I'd tinker with the baking time if the taste was better but...

I know my oven is right on because I have two thermometers in there. Just wondering if I should have reduced the temperature to 325 because I used a dark pan. What do you think? Do you reduce the temperature routinely for dark pans?

I don't think the recipe came from Ghirardelli, the chips are specified in a hand written note on the photocopy. Where it did come from I can't recall. It's been in the "queue" for quite some time.

valchemist
01-18-2004, 12:16 PM
interesting about the marbled cakes and how each batter might require a different time. never thought about that. I have never adjusted the temperature for a dark pan, but I don't know if that would make a difference or not. perhaps.

claire797
01-18-2004, 12:40 PM
I think you should try making the cake again at 325.

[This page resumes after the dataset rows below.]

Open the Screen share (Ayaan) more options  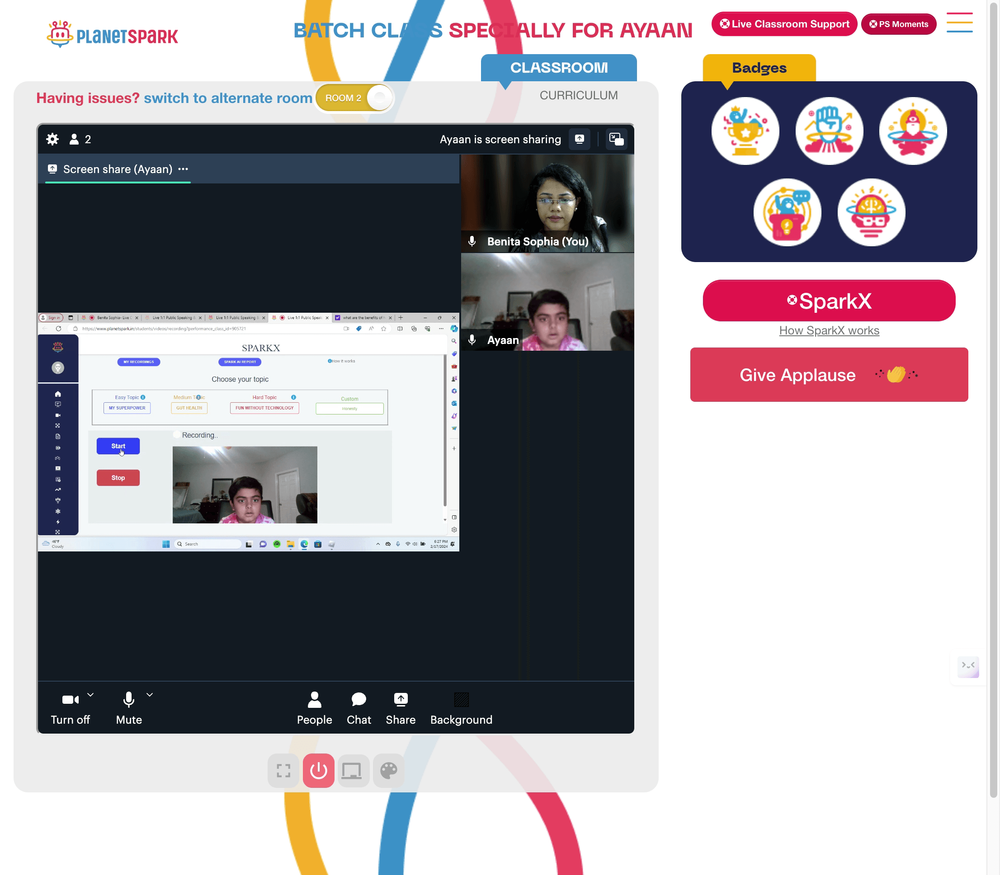pos(183,169)
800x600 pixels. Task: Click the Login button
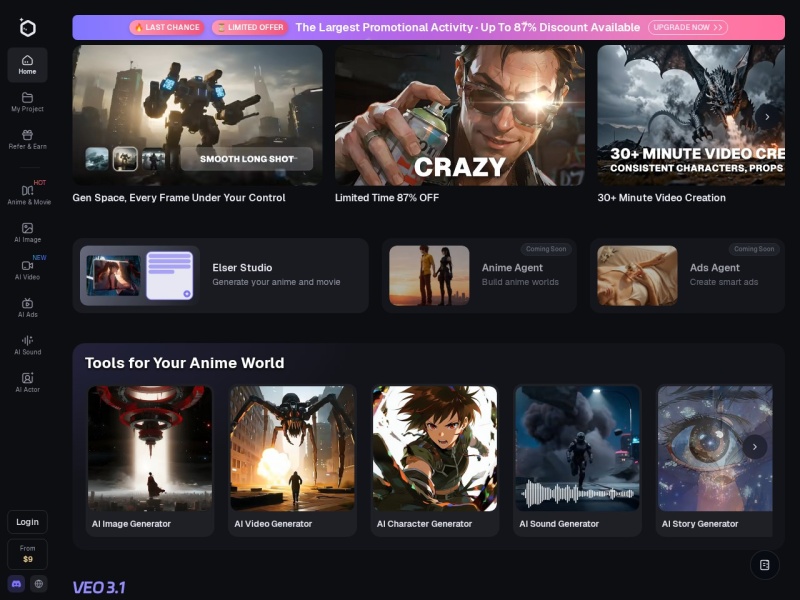tap(27, 522)
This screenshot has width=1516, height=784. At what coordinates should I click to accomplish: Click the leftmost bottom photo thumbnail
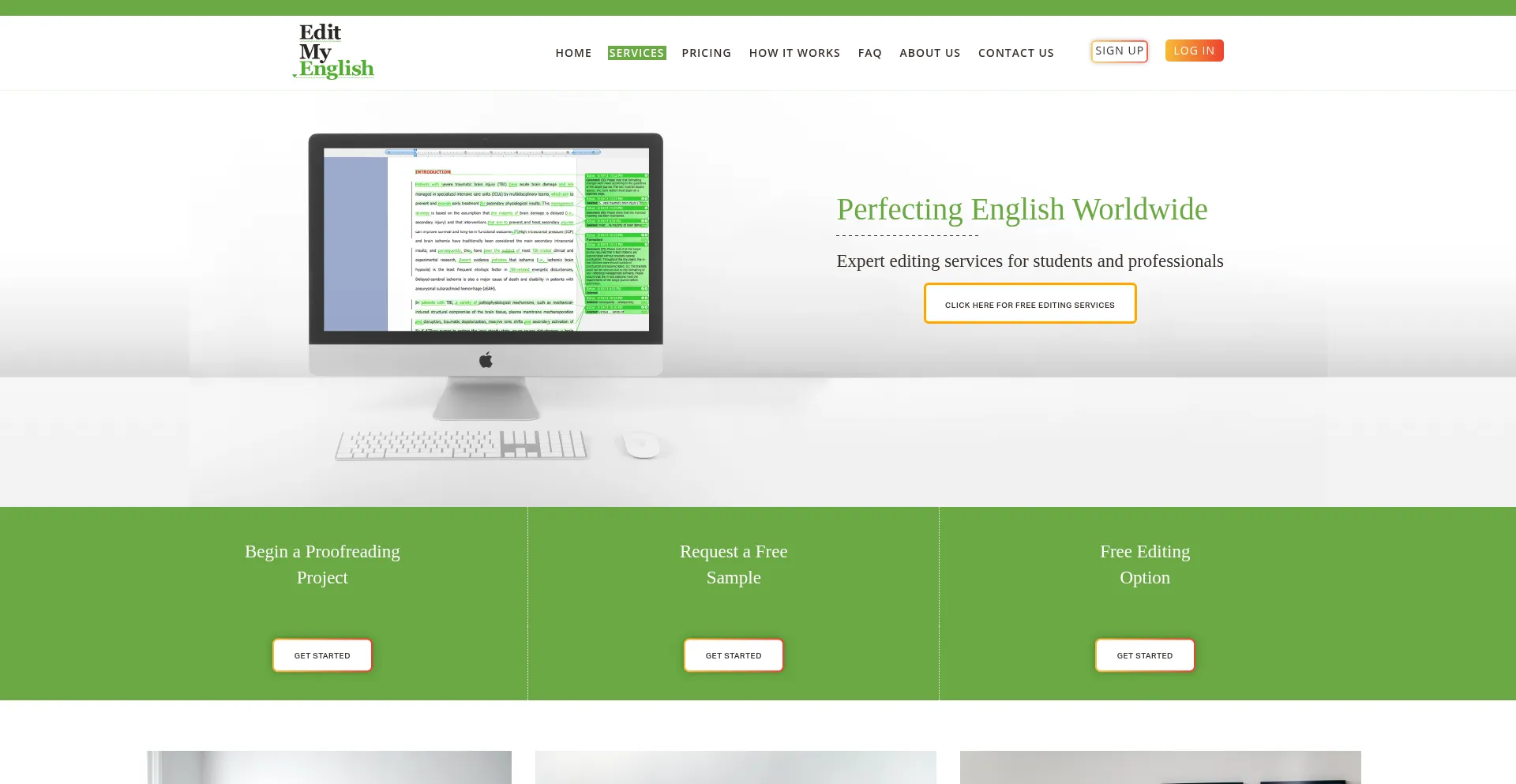coord(328,767)

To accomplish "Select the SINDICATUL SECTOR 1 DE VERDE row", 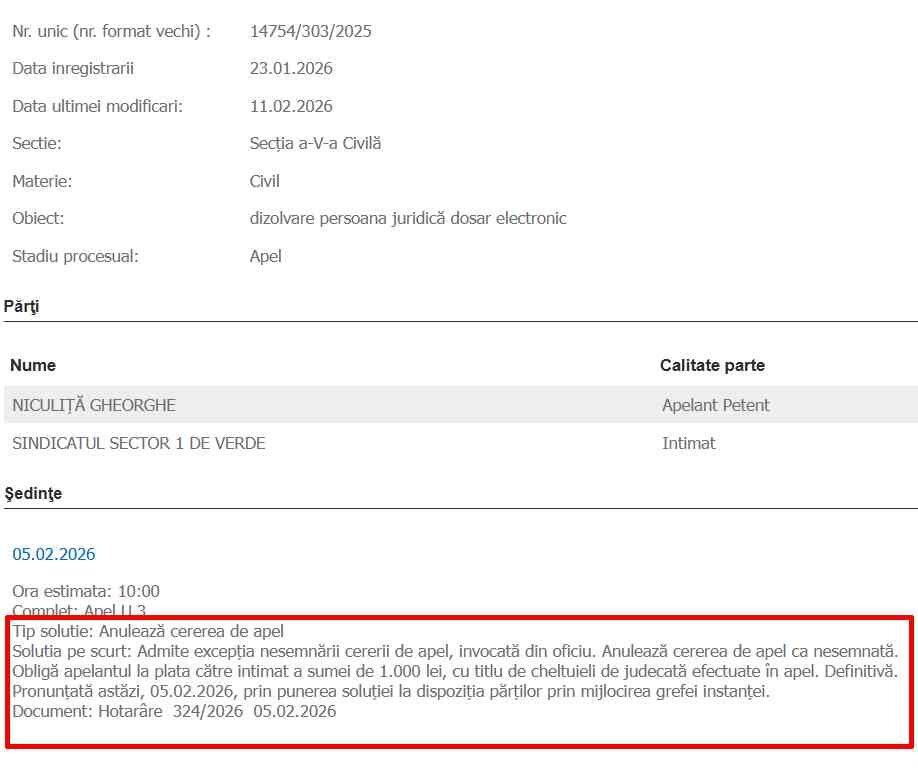I will [139, 443].
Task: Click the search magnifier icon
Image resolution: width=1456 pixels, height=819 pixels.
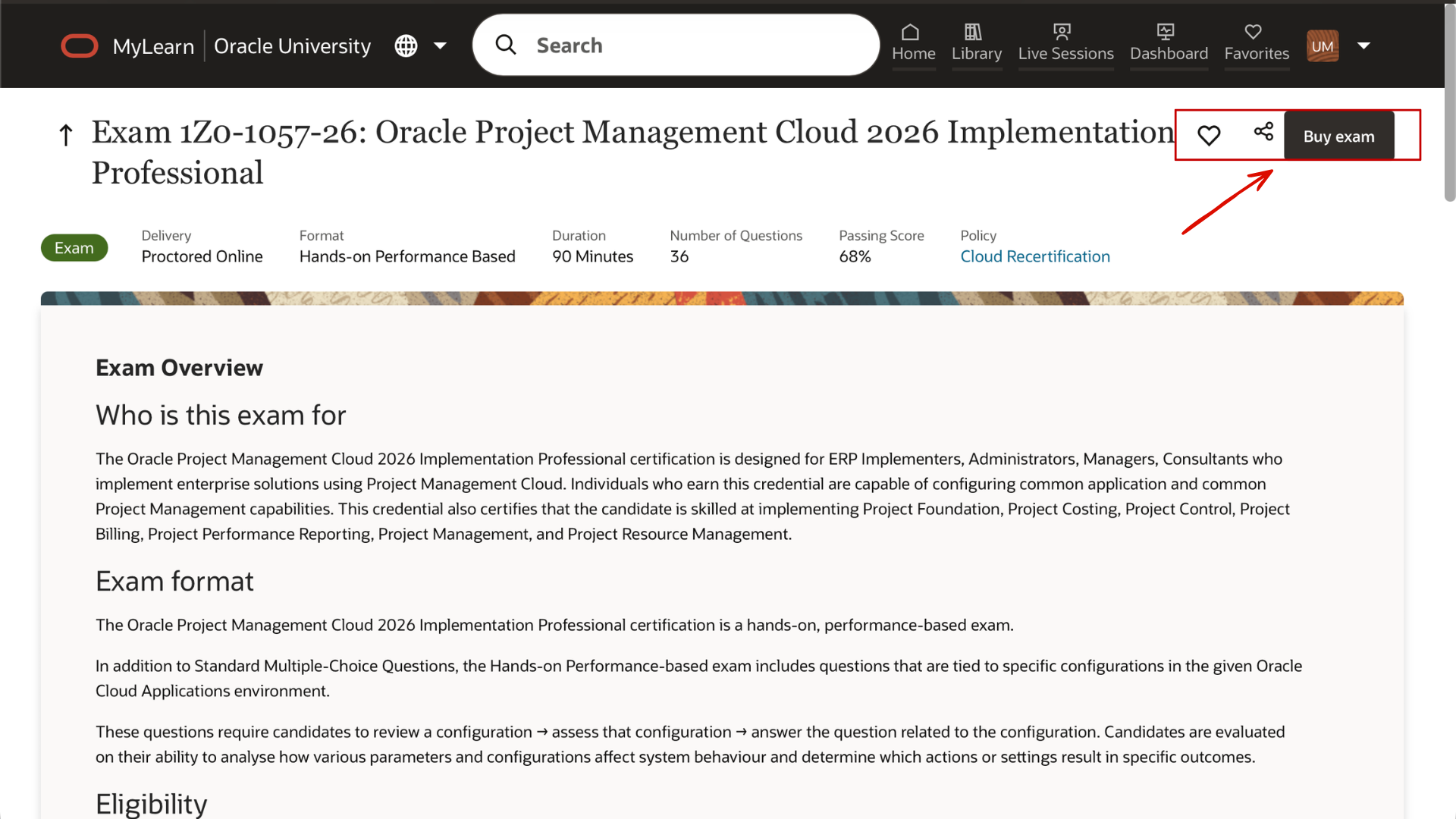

I haven't made a scratch bundt pan in a while, but I did make a cake mix based lemon pound cake and the directions on the the Duncan Hines box said to reduce the temperature to 325 if using dark pans. I wouldn't have known to do this had the box not specifically instructed.

I guess the same rule applies to scratch cakes.

Actually, I just checked Baking911 and it does.

http://www.baking911.com/cakes_bundt.htm

Check out paragraph #4. Make sure you have some Visine handy, because this page is an eyesore. Can't wait until they revamp this site! I love it and hate it.

Middydd
01-18-2004, 12:55 PM
Originally posted by claire797
[

http://www.baking911.com/cakes_bundt.htm

Check out paragraph #4. Make sure you have some Visine handy, because this page is an eyesore. Can't wait until they revamp this site! I love it and hate it. [/B]

Isn't that the truth!! Good information, though. Thanks for posting that link, I'd never come across the steam method for getting cakes out of Bundt pans. Every hint to get a perfect release comes in handy.

Can you find the information for converting to Mini-Bundts? I click on the link specified but can't figure out where it talks about the mini pans. It's a link within a red box and a picture of the mini-Bundt pan.

claire797
01-18-2004, 01:00 PM
I found the link, but the site is so painful to read that I just stopped. I need to go take some Advil.